We remark that the difference in terms of complexity of the proposed procedure, with respect to the FPTAS in Sahni (1976), can be extremely large if \(n>> \frac{1}{\epsilon }\). For instance, with \(n=10000\) and \(\epsilon = 0.01\), while the FPTAS in Sahni (1976) runs in \(O(\frac{n^2}{\epsilon })=O(10^{10})\), we get a time complexity of \(O(\frac{1}{\epsilon ^3}+n)=O(10^6+10^4)\) that represents a difference of more than 4 orders of magnitude.

4 Conclusions

We considered problem \(P2 || C_{\max }\) and showed that the well-known LPT rule followed by a single step of local search reaches in linear time a tight \(\frac{13}{12}\)-approximation ratio. As a byproduct, we also showed that for any \(n > 1/\epsilon \) an approximation ratio \((1 + \epsilon )\) can be reached by means of an algorithm running with complexity \(O(n + \frac{1}{\epsilon ^3})\).

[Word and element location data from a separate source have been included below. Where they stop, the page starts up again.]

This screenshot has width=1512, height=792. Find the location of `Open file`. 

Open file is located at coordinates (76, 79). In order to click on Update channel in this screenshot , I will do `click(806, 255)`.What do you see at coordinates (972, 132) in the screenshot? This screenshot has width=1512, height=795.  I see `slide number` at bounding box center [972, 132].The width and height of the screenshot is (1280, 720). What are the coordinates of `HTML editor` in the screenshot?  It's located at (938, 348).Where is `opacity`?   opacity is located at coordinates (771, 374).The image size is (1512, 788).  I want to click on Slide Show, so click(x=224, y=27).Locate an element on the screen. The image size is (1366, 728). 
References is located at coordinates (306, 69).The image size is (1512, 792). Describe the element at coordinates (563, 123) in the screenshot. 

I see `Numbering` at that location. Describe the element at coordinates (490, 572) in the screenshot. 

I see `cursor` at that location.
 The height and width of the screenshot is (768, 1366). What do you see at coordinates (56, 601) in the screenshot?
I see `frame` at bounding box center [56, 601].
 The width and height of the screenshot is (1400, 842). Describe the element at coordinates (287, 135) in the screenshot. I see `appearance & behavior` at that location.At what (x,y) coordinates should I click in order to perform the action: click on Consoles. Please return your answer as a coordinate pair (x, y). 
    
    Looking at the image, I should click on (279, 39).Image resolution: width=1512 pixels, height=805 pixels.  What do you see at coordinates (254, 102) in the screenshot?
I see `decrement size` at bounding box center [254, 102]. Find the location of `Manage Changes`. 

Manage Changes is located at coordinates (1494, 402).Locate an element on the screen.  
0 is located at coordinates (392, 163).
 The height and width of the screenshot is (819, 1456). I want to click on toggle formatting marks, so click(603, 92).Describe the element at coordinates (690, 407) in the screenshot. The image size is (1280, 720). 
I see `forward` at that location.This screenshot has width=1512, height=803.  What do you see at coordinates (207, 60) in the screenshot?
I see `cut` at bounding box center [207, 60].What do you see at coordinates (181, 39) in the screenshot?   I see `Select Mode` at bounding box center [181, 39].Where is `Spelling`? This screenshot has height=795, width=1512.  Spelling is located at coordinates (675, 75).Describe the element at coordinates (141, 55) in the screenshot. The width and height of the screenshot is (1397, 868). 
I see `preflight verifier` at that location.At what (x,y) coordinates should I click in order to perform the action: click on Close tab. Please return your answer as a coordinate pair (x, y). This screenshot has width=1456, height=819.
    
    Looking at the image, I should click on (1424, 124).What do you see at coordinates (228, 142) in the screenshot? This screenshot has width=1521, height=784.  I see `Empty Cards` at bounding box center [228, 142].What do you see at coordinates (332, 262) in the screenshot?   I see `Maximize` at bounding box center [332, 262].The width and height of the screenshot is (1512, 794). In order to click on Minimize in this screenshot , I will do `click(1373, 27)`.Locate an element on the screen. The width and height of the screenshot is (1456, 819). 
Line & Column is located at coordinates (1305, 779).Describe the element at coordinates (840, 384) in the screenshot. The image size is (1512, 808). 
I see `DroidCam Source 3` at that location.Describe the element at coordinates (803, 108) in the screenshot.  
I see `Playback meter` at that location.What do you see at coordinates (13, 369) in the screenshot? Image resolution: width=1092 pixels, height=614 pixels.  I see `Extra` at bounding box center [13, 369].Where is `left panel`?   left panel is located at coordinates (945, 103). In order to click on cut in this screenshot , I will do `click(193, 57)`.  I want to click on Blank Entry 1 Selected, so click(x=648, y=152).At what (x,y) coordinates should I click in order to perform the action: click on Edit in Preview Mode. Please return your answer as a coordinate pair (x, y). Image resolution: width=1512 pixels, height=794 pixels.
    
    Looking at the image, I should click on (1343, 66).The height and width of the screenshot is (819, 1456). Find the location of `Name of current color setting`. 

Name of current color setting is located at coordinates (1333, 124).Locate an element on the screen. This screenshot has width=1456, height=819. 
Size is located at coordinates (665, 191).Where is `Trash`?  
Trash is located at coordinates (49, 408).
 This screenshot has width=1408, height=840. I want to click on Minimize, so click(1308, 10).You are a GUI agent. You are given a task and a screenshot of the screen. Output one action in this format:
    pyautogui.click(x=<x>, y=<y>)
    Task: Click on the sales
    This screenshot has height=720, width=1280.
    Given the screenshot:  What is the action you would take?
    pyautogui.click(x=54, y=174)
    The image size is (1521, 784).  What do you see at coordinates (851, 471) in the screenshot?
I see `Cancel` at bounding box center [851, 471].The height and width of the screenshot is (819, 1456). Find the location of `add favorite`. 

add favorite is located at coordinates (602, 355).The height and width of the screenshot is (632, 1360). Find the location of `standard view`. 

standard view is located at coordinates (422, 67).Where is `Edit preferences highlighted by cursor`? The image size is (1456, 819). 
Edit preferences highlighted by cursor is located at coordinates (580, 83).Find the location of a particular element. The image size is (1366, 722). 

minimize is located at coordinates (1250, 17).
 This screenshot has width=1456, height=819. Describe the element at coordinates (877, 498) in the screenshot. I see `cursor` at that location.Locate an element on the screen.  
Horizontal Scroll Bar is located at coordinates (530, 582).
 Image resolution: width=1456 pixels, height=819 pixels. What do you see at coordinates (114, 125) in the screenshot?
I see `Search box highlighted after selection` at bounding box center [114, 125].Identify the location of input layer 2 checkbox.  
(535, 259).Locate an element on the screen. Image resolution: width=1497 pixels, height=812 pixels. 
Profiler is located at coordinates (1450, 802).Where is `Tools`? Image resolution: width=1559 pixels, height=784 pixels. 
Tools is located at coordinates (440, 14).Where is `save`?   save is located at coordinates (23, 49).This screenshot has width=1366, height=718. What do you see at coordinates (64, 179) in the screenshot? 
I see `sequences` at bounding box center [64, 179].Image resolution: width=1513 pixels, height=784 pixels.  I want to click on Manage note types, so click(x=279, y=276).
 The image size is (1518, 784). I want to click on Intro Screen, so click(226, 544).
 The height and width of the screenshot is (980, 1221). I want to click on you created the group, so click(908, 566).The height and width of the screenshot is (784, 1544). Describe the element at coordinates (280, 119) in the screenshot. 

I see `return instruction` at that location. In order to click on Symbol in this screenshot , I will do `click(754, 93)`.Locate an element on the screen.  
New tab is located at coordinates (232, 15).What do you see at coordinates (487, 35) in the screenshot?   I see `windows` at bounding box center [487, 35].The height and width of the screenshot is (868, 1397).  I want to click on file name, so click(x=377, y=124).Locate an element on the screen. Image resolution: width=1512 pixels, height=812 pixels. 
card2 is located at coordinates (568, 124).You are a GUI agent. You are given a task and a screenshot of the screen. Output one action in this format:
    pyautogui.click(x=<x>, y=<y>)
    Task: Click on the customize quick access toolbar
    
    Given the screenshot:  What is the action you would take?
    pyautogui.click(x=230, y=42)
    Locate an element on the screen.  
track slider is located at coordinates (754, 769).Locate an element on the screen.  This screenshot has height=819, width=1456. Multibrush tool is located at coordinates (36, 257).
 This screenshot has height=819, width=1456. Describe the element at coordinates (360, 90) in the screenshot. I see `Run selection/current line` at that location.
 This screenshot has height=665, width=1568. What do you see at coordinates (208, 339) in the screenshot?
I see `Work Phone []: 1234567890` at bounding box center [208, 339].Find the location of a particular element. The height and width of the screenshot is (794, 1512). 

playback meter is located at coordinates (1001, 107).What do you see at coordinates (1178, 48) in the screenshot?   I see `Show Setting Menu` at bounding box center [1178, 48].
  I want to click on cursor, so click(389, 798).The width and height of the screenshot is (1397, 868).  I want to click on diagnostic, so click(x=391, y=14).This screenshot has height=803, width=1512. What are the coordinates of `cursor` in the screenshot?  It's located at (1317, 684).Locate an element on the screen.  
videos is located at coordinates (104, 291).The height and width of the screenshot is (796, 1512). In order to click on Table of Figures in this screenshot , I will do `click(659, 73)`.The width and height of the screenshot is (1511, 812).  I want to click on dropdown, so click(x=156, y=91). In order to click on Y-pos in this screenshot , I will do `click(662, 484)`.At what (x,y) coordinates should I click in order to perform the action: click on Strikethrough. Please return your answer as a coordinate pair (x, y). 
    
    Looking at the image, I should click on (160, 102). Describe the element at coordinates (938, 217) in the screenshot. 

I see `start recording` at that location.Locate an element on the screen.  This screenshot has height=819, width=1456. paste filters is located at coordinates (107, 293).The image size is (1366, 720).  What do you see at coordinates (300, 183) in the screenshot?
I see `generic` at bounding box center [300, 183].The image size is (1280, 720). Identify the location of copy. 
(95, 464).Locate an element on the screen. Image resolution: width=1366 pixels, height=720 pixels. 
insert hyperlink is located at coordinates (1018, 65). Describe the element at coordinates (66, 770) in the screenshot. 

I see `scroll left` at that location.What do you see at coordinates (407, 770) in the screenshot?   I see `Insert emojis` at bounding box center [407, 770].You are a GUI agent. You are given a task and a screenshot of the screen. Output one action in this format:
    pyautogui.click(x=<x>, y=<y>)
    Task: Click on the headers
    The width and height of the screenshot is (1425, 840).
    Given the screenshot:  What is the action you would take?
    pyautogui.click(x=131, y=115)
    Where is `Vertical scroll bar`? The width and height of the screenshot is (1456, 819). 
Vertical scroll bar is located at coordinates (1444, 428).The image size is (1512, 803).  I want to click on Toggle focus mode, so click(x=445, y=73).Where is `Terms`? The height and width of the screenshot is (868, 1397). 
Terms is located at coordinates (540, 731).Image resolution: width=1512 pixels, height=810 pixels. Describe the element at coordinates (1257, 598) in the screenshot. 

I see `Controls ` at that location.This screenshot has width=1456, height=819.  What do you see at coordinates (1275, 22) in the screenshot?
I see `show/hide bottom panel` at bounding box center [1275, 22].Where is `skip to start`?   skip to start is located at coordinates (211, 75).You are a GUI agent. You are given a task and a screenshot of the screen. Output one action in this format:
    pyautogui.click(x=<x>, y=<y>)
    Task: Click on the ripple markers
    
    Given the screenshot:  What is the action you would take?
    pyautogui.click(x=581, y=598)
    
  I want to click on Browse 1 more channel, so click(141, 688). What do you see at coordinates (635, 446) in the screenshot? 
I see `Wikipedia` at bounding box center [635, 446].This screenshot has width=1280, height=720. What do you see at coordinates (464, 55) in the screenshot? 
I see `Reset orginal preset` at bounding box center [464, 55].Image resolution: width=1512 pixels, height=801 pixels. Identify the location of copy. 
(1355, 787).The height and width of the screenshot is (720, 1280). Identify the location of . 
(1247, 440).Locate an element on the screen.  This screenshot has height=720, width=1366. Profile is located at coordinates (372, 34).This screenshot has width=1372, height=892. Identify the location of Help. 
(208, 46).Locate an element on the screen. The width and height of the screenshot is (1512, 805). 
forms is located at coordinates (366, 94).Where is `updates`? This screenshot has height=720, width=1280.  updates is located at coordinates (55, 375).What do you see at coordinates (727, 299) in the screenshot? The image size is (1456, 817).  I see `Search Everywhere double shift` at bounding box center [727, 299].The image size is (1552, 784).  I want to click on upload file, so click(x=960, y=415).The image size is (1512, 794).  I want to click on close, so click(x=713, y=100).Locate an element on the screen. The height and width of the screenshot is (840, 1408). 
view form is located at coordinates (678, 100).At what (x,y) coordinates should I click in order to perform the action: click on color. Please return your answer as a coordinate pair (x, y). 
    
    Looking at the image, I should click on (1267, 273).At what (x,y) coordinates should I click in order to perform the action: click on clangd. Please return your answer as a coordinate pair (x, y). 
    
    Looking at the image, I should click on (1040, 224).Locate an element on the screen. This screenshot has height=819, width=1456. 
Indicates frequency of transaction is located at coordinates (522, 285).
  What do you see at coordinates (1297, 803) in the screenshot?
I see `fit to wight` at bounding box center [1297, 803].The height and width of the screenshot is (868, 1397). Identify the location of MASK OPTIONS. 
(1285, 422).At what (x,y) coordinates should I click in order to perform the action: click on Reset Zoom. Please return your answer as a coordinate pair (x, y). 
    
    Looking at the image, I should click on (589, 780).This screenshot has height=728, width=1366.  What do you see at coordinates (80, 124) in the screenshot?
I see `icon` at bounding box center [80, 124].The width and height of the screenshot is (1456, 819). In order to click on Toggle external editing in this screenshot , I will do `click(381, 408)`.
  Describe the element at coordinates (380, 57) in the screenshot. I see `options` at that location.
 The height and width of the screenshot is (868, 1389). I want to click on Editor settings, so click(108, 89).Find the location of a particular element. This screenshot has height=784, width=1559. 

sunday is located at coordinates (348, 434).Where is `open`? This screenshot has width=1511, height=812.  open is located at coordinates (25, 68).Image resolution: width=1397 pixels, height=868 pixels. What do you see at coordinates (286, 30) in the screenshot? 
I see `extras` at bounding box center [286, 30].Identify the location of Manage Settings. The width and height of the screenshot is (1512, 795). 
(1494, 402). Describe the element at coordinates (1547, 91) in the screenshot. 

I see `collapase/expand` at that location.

In our analysis we deployed an approach relying on Mixed Integer Linear Programming modeling. The proposed MILP reasoning could be considered a valid alternative to techniques based on analytical derivation. An attempt in this direction has been recently proposed in Della Croce et al. (2018) for a multiperiod variant of the knapsack problem. Due to the implications of Proposition 1, a generalization of the proposed approach for larger values of k, possibly combining LPT and other basic greedy rules such as, for instance, Multifit followed by a single step of local search, may possibly induce further improvement of the current result and is, therefore, definitely worthy of future investigation.